Twins Management: Rocket Scientists, by ESPN's Jonah Keri
By Jonah Keri
Francisco Liriano made his first start of the season yesterday. Liriano tossed six shutout innings. Also, the Twins cruised to a 6-2 win and took over first place in the division.
This was not a coincidence.
In 118 innings at Triple-A Rochester this year, Francisco Liriano struck out 113 batters, walked just 31 and allowed just 102 hits and eight homers. Over his last 10 starts, he was even better, doing a fair imitation of Sandy Koufax in his prime.
Meanwhile in 139.2 major league innings with the Twins this year, Livan Hernandez allowed 199 hits (by far the most in the majors) and 93 runs (also the most in the majors). He’d allowed five runs or more in nearly half of his starts (11 out of 23). On July 25 he ceded five runs along with a ridiculous 15 baserunners in an eight-inning, complete-game loss to the Indians. After the game, Hernandez essentially told reporters that you can’t ask for much more than a complete game from a pitcher.
So wait, are we to believe that a pitcher who was the dominant force in the game two years ago, who then returned to Triple-A this year and made grown men beg for mercy at the plate for the past two months, would give the Twins a better chance of winning than the pitcher who’s given up more runs and hits than anyone in the game this year, who believes that allowing two baserunners an inning is the gold standard for pitching in today’s game?
Forgive the sarcasm, but the way Twins management handled this whole situation has driven me completely insane, and I’m not even a Twins fan. To wait until August 3 to slot Liriano into the rotation and (presumably) dump Hernandez is so, so… myopic? Dumb? The best word to describe it may be…crizazlebeans.
Here’s what I wrote about the Liriano vs. Livan situation a week ago in another publication, just before the Twins finally came to their senses.
There are four possible reasons that could be preventing the Twins from calling up Liriano, even though he's pitching like vintage Dwight Gooden at Triple-A:
1) They’re keeping him in the minors to limit his big league service time.
2) They’re trying desperately to find a taker for Livan Hernandez so they can get something in return for him and not have to eat his contract.

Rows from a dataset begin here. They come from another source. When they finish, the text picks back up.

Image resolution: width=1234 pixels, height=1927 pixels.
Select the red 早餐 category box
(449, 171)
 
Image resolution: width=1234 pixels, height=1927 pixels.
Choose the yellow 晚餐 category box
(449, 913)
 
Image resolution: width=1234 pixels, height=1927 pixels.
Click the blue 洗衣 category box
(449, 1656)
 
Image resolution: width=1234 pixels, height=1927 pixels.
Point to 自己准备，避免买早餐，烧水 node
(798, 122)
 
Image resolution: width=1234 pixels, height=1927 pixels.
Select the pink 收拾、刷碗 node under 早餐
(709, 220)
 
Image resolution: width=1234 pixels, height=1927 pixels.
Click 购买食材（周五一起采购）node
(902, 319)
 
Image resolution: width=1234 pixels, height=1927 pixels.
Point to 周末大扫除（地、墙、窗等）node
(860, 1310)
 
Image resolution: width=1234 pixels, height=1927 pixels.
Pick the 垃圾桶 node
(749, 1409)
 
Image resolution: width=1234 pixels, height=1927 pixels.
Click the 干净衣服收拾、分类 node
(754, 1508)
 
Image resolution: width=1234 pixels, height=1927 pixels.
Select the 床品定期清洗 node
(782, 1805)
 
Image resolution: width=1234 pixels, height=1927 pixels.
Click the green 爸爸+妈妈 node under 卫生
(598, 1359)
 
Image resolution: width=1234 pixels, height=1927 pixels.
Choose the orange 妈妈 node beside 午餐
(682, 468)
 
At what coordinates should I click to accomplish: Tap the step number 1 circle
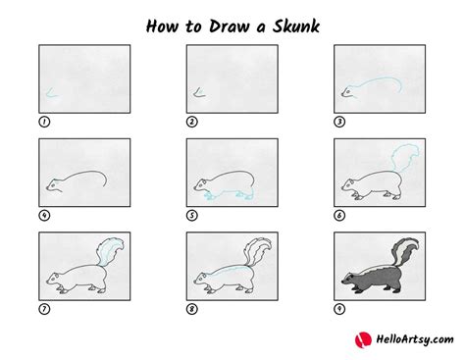click(42, 123)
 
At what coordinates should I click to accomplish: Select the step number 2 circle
click(191, 123)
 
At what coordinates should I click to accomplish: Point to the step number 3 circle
click(339, 123)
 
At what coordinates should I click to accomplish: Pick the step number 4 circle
click(42, 216)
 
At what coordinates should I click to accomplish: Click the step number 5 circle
click(191, 216)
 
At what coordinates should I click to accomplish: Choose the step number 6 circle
click(339, 216)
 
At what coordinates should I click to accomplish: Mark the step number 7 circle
click(42, 309)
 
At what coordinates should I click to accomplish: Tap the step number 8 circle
click(191, 309)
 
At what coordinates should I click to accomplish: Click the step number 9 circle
click(339, 309)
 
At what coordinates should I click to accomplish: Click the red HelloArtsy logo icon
click(361, 339)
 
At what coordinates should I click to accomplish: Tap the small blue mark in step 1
click(48, 94)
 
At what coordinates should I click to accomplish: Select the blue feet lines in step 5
click(216, 197)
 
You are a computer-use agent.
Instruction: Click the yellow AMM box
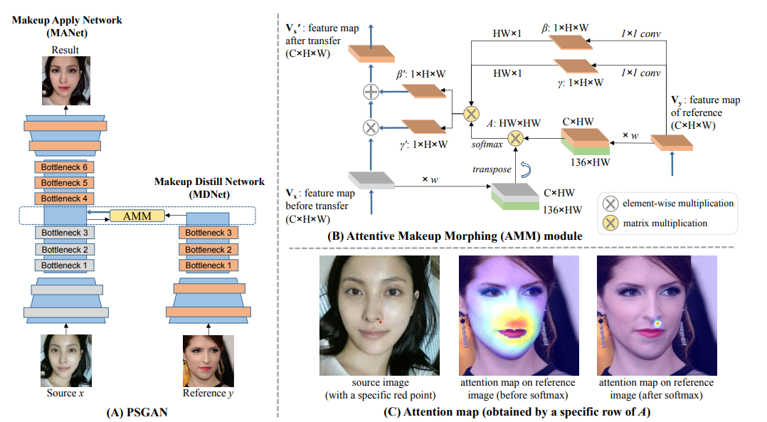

3) They’re being stubborn after Liriano's agent made legal threats over the Twins keeping his client in the minors.
4) They actually believe that Livan Hernandez is a better major league starter than Liriano.
Whether it’s tightwad accounting, wishful thinking, intentional sabotage, or plain old incompetence, it has to stop. Liriano would provide a huge boost to a team that's in the thick of a playoff race.
No-duh. City Pages' own Judd Spicer made this argument himself a few short weeks back.
Numbers-obsessed baseball analysts (like myself, actually) can talk all they want about the Twins being lucky to be where they are with their so-so run differential. They can point to the Twins hitters’ performance in clutch situations being vastly superior to their overall numbers and suggest that they’ll soon regress to the norm and start losing close games. They can point to a Sunday lineup that includes a minor league underachiever leading off, a guy with 10 homers in 559 career games hitting second and a washed-up, 37-year-old backup catcher hitting third and conclude that this team is doing it with smoke and mirrors.
But those 62 games in the Twins’ win column are all in the bank—they don’t have to give them back. With less than two months to go in the season, the Twins have a real shot to win the AL Central. To help them achieve that goal, they’ve finally made a move that could have a bigger impact than Manny to L.A., Teixeira to Anaheim, Bay to Boston or any other transaction this season.